I choose to read this short book a bit like I would poetry: slowly and in small doses, others may choose to do otherwise. The quirky musings in her heightened and deliciously descriptive language are addictive and the reader can not help but fall a little in love with her (and here, let us all salute the quirky characters of literature) and just possibly the reader may start to look at their own everyday goings ons a bit differently....

140Caroline_McElwee
helmikuu 29, 2020, 4:21pm

>139 avaland: Adding to my list Lois.

141avaland
helmikuu 29, 2020, 4:27pm

>140 Caroline_McElwee: I think you'd like it, Caro.

142dchaikin
helmikuu 29, 2020, 9:40pm

>139 avaland: quite a quote.

143LadyoftheLodge
maaliskuu 1, 2020, 11:03am

>139 avaland: The quote you posted reminded me of how my mind often goes off on tangents of its own, so I am not a nut case after all, but if you find my mind wandering, then please send it home, thanks very much.

144avaland
maaliskuu 2, 2020, 4:17pm

>142 dchaikin: ha!

>143 LadyoftheLodge: Mine, also. You. Are. Not. Alone. :-)

145LadyoftheLodge
maaliskuu 3, 2020, 10:37am

>144 avaland: Unfortunately, it seems to get worse with age. I seem to get distracted so much more easily. :-\

146avaland
maaliskuu 6, 2020, 6:08pm



The Memory Police by Yoko Ozawa (1994, translated 2019)
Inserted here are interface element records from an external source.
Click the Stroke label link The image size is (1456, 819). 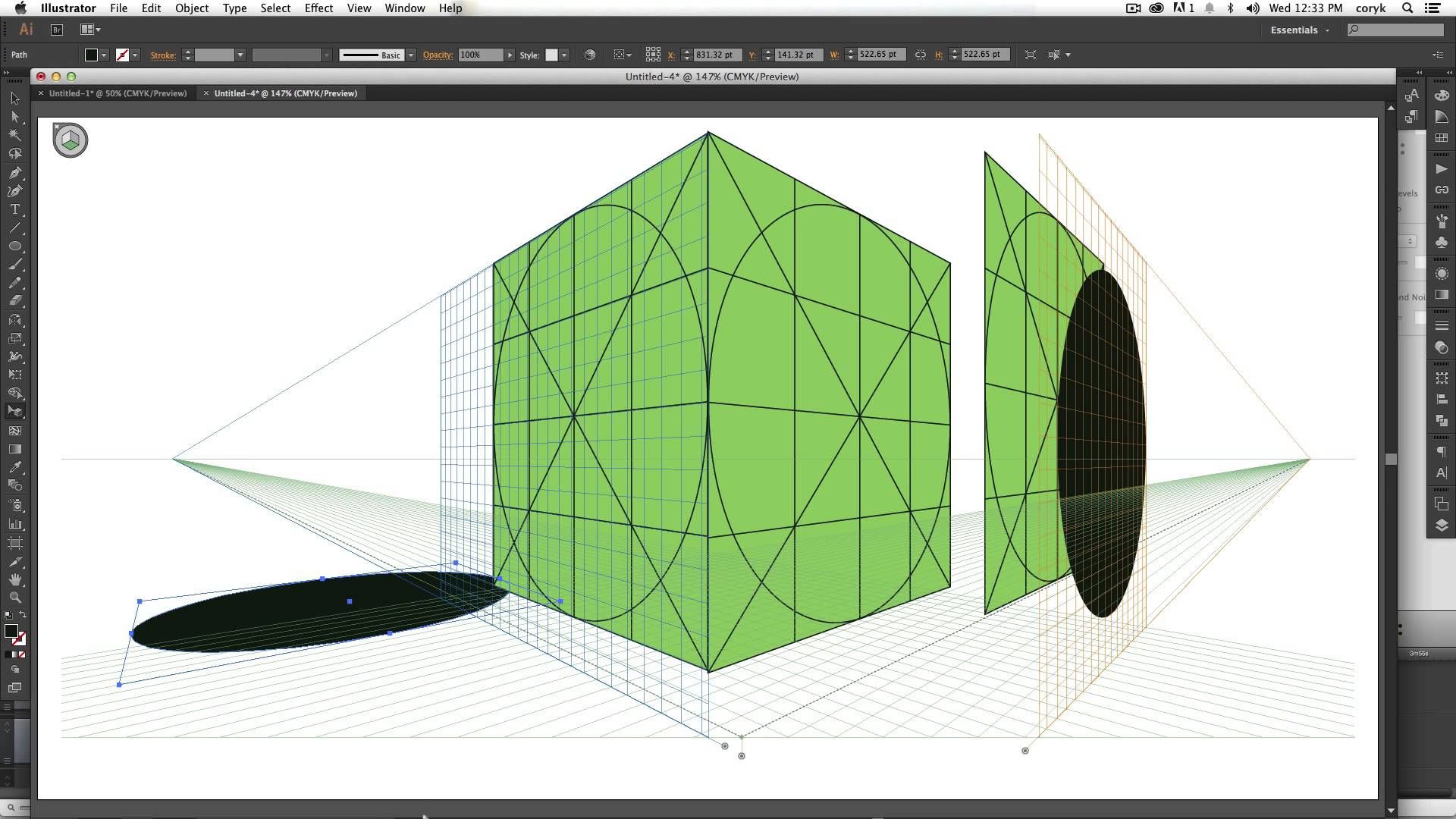click(x=162, y=55)
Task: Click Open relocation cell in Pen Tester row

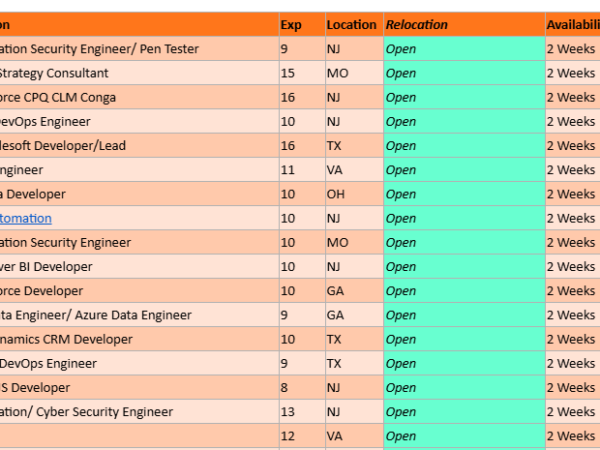Action: coord(464,49)
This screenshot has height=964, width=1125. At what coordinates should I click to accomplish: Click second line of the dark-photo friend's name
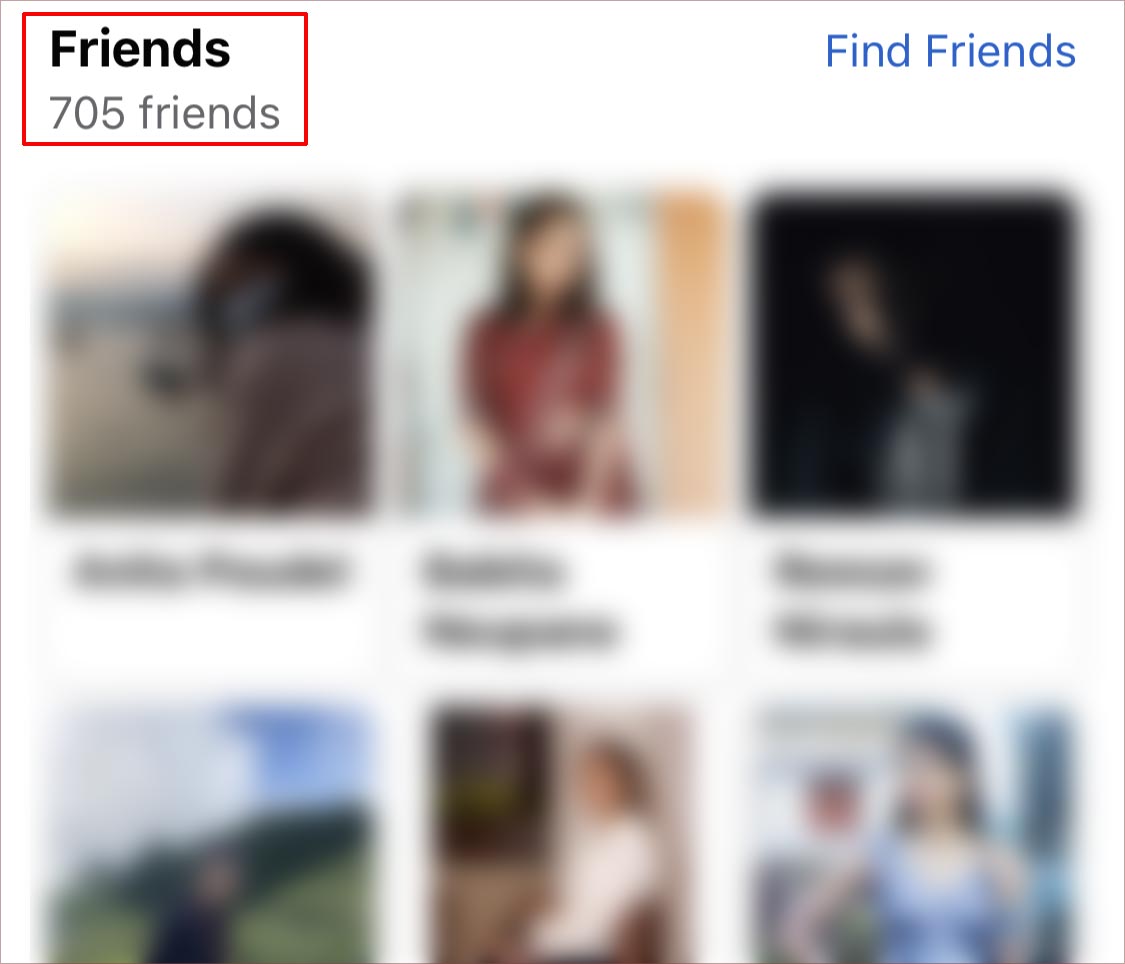point(852,632)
On a nameless island, things have been disappearing for years. A new day arrives and the populace seems to understand that something had disappeared and there is a kind of automated acceptance of it. Sometimes items must be taken to gathering or disposal area—all under the watchful eye of the Memory Police. But, there are rare people existing on this island who do not forget things that have been disappeared, and they are in constant peril of being found out and taken by the Memory Police. Our narrator is a young woman who lives in a tiny house and makes her living as a novelist. Her mother, a sculptor, was one of these people who did not forget. She was found out, taken and likely killed by the authorities.
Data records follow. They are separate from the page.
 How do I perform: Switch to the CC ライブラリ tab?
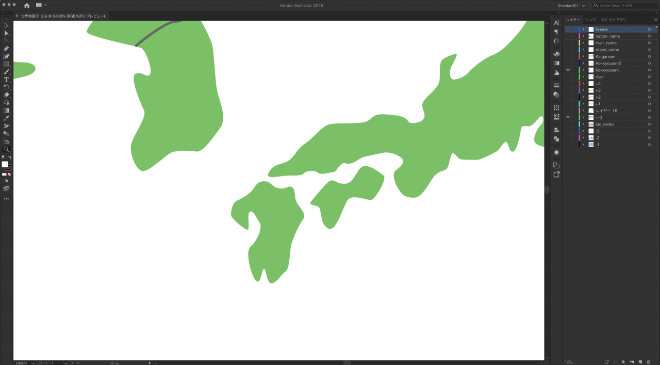pos(614,19)
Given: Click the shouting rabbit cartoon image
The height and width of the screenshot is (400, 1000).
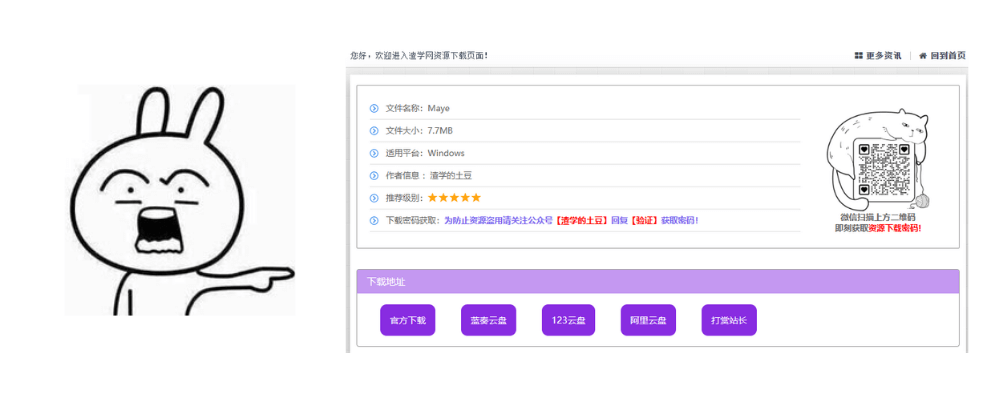Looking at the screenshot, I should point(180,200).
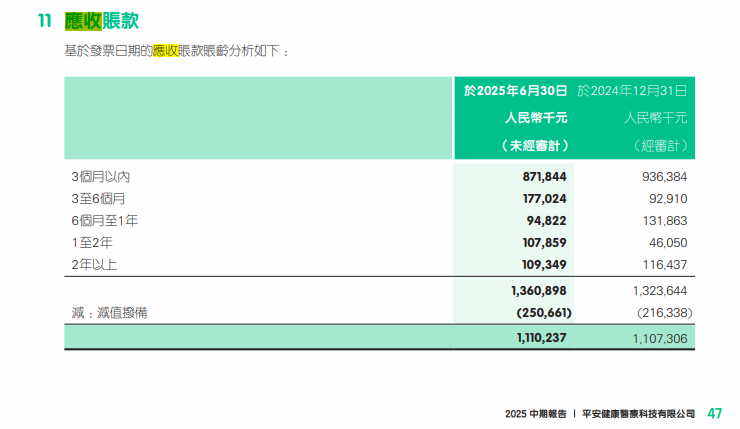
Task: Click the 1至2年 row label
Action: pyautogui.click(x=92, y=242)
The book tells the story of this young woman as she befriends an old man living nearby on a landed boat; and as she helps hide one of her mother’s old friends from the police. Later she and the old men conspire to hide her editor long-term by building a secret room in her small house all the while cautious of the Memory Police, and while trying to survive in a world that is disappearing a piece at a time.

As the explained years ago by the mother to her then young daughter (our narrator): "Things go on disappearing, one by one. It won’t be long now," she added. "You'll see for yourself. Something will disappear from your life… …It doesn't hurt, and you won’t even be particularly sad. One morning you’ll simply wake up and it will be over, before you’ve even realized. Lying still, eyes closed, ears pricked, trying to sense the flow of the morning air, you’ll feel that something has changed from the night before, and you’ll know that you've lost something, that something has been disappeared from the island…"
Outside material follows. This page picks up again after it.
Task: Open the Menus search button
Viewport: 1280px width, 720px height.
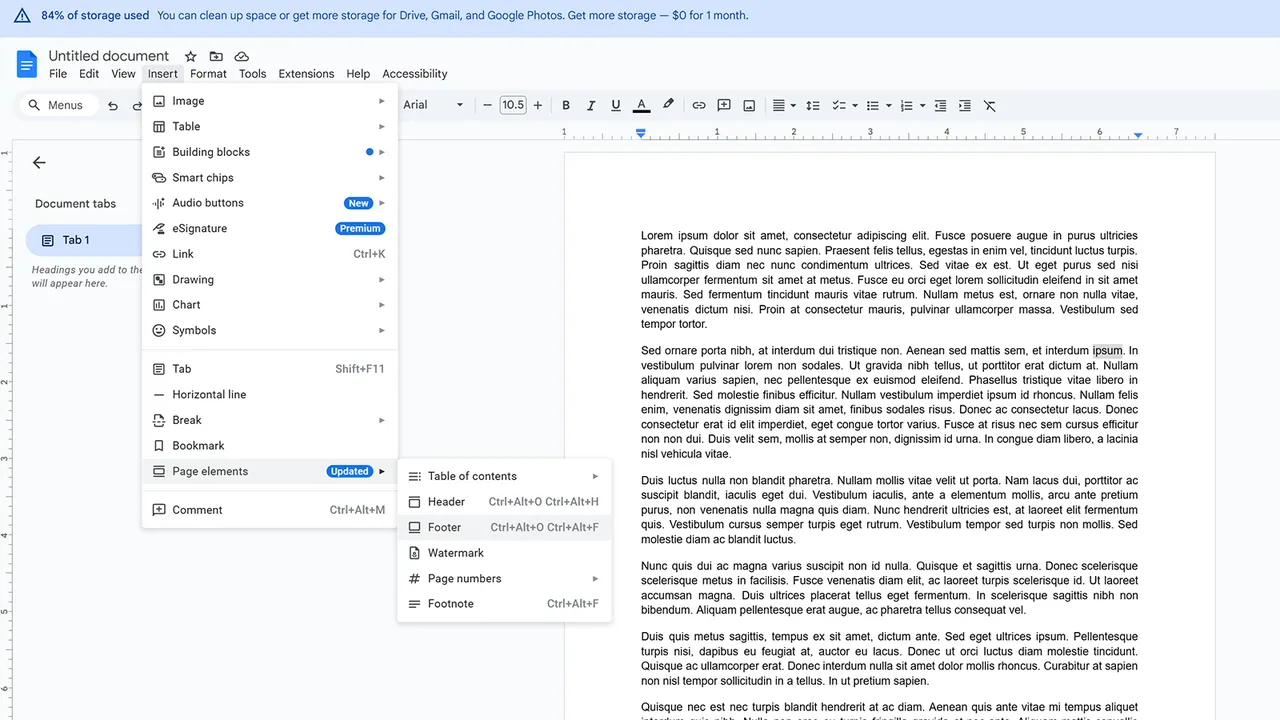Action: pos(57,104)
This is a beautifully written story of kindness and compassion, remembering and forgetting. There is something mesmerizing about it, and something a bit disturbing about a populace willing to forget. It doesn’t offer easy answers and its resolution is…well, less resolute and thus the story lingers... or perhaps continues to haunt long after you've turned that last page.

*this would make a fab book club choice as it would encourage some great discussion, I think.

147avaland
maaliskuu 7, 2020, 10:31am



Founding Mothers and Fathers: Gendered Power and the Forming of American Society by Mary Beth Norton (1996, American history)

Margaret Atwood has noted that one of her inspirations for the Handmaid’s Tale was her study of 17th-century Puritan New England. That note in itself might be a reason to dip into this book, and a reader would find some satisfying parallels. But this was not why I read it. I’ve had a long-time interest in the lives and experiences of women (woman studies, as you will) ; I’ve read Mary Beth Norton’s work before (her book on the Salem Witch Trials is one of the best I’ve read, if not the best). and because my family roots almost entirely pass through this period in 17th century New England (literally many hundreds of them) so I read out of interest and curiosity, and because it provides context to my ancestry pursuits. I felt compelled to take copious notes while reading this book, likely one of the reason it took me so long to get through it, and I find these notes of little use in my effort to write a review of this book, nor did notes really enhance my reading (note to self: skip the notes).
.
Founding Mothers and Fathers is a balanced study of gendered power in the early 17th century colonies of America (roughly 1620-1670), it notes English political and societal precedents (Filmer and Locke’s formulations of political power and the nature of government authority) and how the precedents were applied in the development of the early colonies of America. Because of the availability of records, Norton focuses mostly on two New England colonies (Massachusetts Bay and New Haven) and two in the Chesapeake (Maryland & Virginia). She discusses gendered power within the family, the community and in the state, and how similar these institutions were to each other. She also discusses how differently New England and the Chesapeake develop according to the differing makeup of their populations and their priorities.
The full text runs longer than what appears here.